## Task goal
Don't include pictures. Quote the lines below from the first through the line that contains "The image size is (1024, 579).".

Collected data

╭──

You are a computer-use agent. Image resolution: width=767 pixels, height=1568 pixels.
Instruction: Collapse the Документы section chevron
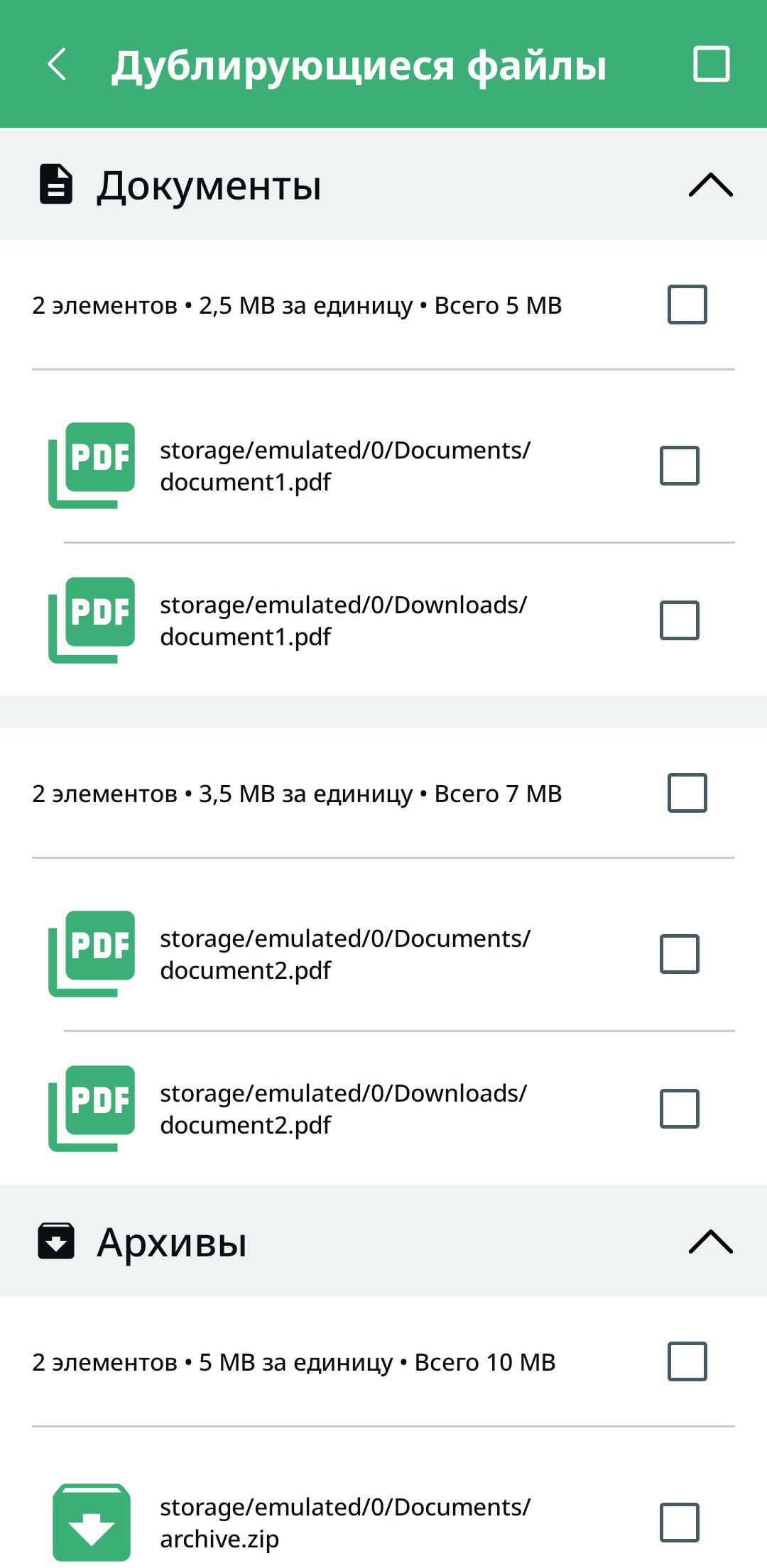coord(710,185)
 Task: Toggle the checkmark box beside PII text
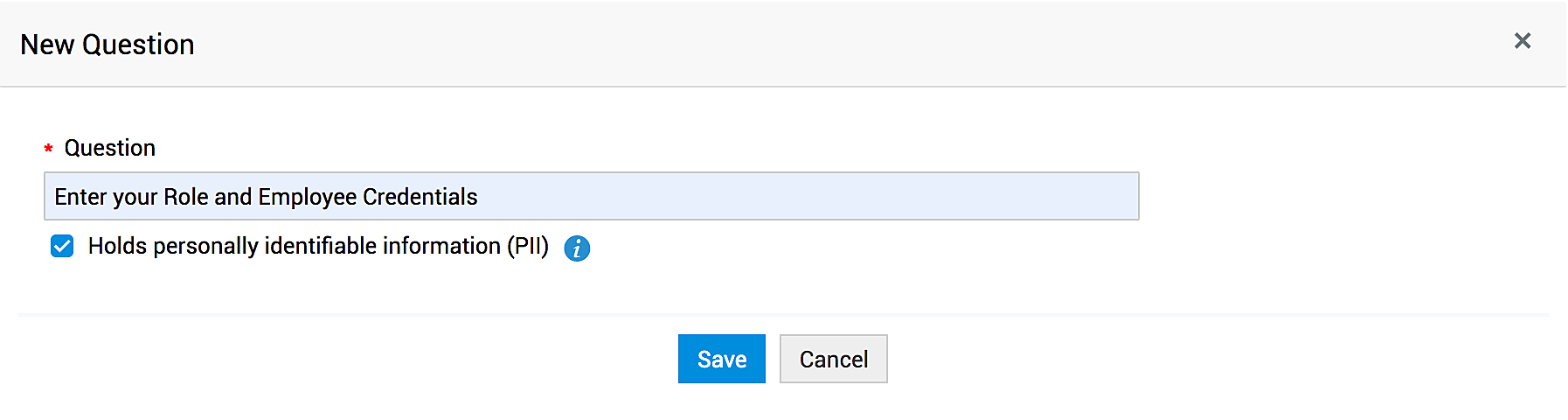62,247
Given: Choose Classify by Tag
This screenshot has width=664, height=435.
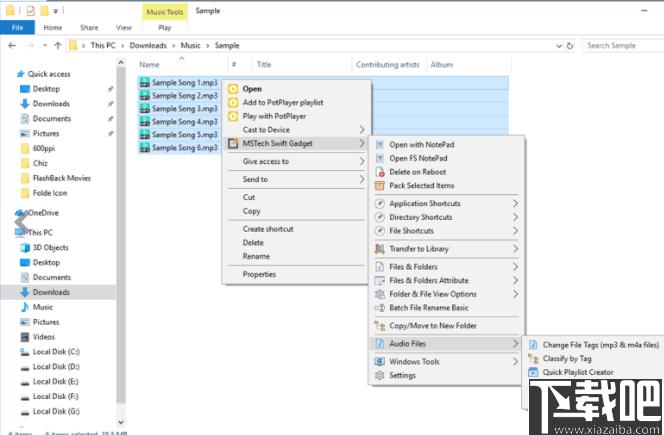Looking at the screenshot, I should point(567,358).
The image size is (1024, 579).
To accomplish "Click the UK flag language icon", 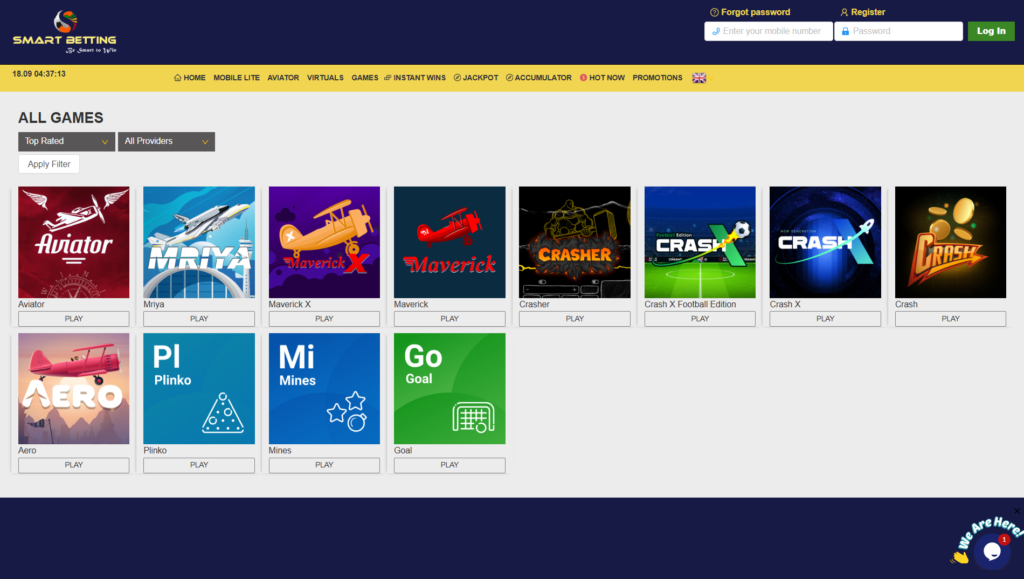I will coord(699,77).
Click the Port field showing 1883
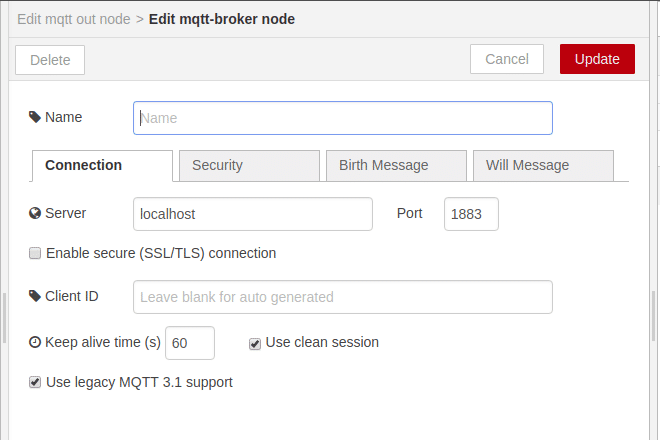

╰──

## Answer to this task
You are a computer-use agent. Image resolution: width=767 pixels, height=1568 pixels.
Instruction: Collapse the Документы section chevron
coord(710,185)
 Task: Toggle the checkmark box beside PII text
62,247
Given: Choose Classify by Tag
This screenshot has width=664, height=435.
Looking at the screenshot, I should point(567,358).
The image size is (1024, 579).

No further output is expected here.